There will be a battle

I was dumbstruck when one of my early ministry leadership decisions faced opposition. The logic of moving a few pews around in order to accommodate more people in our growing church was a no-brainer decision, at least in the mind of a first-time pastor. I didn’t even bother to ask permission. I just moved the pews.

The good people of the Baptist church where I served as pastor were not nearly as enthused as I was. They were not necessarily against the decision — they would just like to have been included in making it. That is fair.

I did not lead well in that instance and learned a valuable lesson as a result. The church was gracious to me despite my youthful exuberance, and we moved forward together in a fruitful ministry.

There are times, however, when leaders will face real opposition to their leadership — not the kind described in the example above.

One biblical instance of leadership opposition is seen in Ezra 4. The people of God were moving ahead with plans to rebuild the temple in Jerusalem. Ezra 4:1 shows their forward progression is going to be short lived as the text reads, “Now when the adversaries of Judah and Benjamin heard that the children of the captivity builded the temple unto the Lord God of Israel;” and then verse 4 and 5 explain further, “Then the people of the land weakened the hands of the people of Judah, and troubled them in building, and hired counsellers against them, to frustrate their purpose …” The reader quickly understands that the temple will not be completed without facing this opposition head-on.

How should Christian leaders respond when there is genuine opposition to their leadership plans?

1. Pray for wisdom and guidance: When someone is against us, it is easy to become angry, frustrated and defensive. While those emotions are real and should be acknowledged, they will not likely yield the wisdom needed to navigate the enemy forces. We must pray and seek the Lord. Psalm 32:8 says, “I will instruct you and teach you in the way you should go; I will guide you with my eye. When dealing with a foe, or several of them, we need wisdom and guidance from God.
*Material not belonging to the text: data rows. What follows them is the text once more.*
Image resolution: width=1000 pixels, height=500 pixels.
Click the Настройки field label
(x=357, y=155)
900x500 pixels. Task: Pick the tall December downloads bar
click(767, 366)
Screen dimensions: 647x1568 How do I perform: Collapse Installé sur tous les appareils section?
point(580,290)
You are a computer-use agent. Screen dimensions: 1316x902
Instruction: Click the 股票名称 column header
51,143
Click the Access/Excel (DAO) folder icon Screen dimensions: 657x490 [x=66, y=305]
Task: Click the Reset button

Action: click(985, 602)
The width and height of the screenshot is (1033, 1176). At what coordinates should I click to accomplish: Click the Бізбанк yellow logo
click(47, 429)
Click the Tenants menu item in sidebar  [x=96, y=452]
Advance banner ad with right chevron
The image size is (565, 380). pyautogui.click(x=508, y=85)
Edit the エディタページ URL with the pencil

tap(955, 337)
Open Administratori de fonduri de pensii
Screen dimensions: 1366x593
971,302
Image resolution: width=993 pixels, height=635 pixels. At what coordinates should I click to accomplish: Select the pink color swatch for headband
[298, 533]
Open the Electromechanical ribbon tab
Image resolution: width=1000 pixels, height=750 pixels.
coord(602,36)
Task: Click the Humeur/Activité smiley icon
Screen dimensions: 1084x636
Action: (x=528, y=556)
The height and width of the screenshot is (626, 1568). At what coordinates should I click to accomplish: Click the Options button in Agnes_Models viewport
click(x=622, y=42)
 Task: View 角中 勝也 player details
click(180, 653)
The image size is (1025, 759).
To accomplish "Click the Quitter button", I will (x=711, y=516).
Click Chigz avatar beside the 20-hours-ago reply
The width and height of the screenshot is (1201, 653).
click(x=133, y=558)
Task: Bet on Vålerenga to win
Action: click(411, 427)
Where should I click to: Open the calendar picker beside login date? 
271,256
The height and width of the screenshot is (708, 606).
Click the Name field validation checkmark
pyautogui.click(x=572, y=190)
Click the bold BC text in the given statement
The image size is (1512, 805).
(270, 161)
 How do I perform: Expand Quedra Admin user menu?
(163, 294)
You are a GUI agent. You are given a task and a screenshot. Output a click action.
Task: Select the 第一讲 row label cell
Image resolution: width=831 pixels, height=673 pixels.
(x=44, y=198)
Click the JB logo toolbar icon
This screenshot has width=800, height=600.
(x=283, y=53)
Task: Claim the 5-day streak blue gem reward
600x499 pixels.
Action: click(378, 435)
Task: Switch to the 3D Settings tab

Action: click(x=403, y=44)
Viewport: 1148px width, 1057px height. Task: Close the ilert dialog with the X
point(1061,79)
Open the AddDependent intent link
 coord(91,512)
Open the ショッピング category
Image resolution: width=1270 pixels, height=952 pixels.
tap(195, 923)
2. Seek counsel from objective listeners: Sometimes we need the counsel and input of others. This is the time to call on two or three wise and level-headed friends to hear their input. Explain the situation as well as the opposition and hear what God says through them. Proverbs 24:6 reminds us, “For by wise counsel you will wage your own war, and in a multitude of counselors there is safety.” We need the counsel of others.

3. Gather your team to respond appropriately: Just as others were involved in developing your leadership vision and strategy, they should also help share the burden of facing the opposition. Schedule time to sit with them, pray together, share ideas and plan how you will respond to the opposition. This may prove to be a great strengthening time for your team.

4. Learn valuable lessons and depend on the Lord: Pastor Tony Evans has often used the football analogy to describe Christian ministry. He has referenced the fact that during a football game there are 11 players on offense on the field. They have a mission. They want to run the ball down the field and score. There are also 11 defensive players on the field who want to stop them from fulfilling their mission. They will do all they can to oppose the offensive strategy. Those in Christian leadership have a mission, the Great Commission. We also have an enemy who wants to block our efforts.

5. Trust God to fulfill His purposes in His time: After praying and seeking counsel and support from others, we must move forward as directed by the Lord. God will accomplish His work and He will use weak, frail and weary leaders just like us to do it.

As you seek to fulfill God’s plan for the ministry assignment He has entrusted to you, may you be surrounded by godly counsel, aware of His presence and guidance and given the grace needed to carry out His will. There will be a battle — but the Lord may also bring you to a great victory.